Document excerpt:
- - -

The debate over where 3,200 homes should be built at Didcot hotted up as rival campaigners handed in petitions supporting expansion either to the north east or to the west of the town.
They queued to lobby MP Robert Jackson at his Wallingford surgery he arranged to meet the groups an hour apart.
Mr Jackson admitted it was the most divisive issue in the constituency since he became the local MP in 1983.
The Campaign for a Sustainable Didcot and Keep Harwell Rural groups want Deputy Prime Minister John Prescott to 'call in' the Oxfordshire Structure Plan after the county council environmental committee last month reaffirmed an earlier decision to site the new homes along the western edge of Didcot.
Their petition contained 3,326 signatures mostly people living west and south of Didcot. Campaign spokesman Dr Jacalyn Mercer said they believed county councillors were "unreasonable and wrong" to reject the recommendation by an independent panel that development should be to the north-east.
Earlier Dr John Rodda, chairman of the 13 Parishes Group, handed over 1,874 signatures collected by campaigners in villages and towns north east of Didcot, including Long Wittenham and Appleford, as well further afield such as Wallingford, whose mayor, Dennis Strange, was among the representatives.

- - -

Data excerpt:

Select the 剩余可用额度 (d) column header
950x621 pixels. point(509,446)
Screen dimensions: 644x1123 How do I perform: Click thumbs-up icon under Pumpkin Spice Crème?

- - -

Exercise instructions: Carry the news report on the Didcot housing dispute forward from its final sentence.

Result below:
The group supports the county council's western decision. Dr Rodda said that along with villages in Michael Heseltine's neighbouring Henley constituency north of the Thames, they feared extra traffic would be generated if expansion were to be north east of Didcot.
The 13 Parishes Group also plans to hand over part of its petition with a further 733 signatures to Mr Heseltine to pass on to Mr Prescott.
Mr Jackson said he thought it was likely the Structure Plan would be called in for the Deputy Prime Minister to make the decision himself.
Mr Jackson added: "My role as MP has been to be consistently neutral in this matter.
"Obviously, I have to represent the views of my constituents and I am therefore not taking sides in this dispute."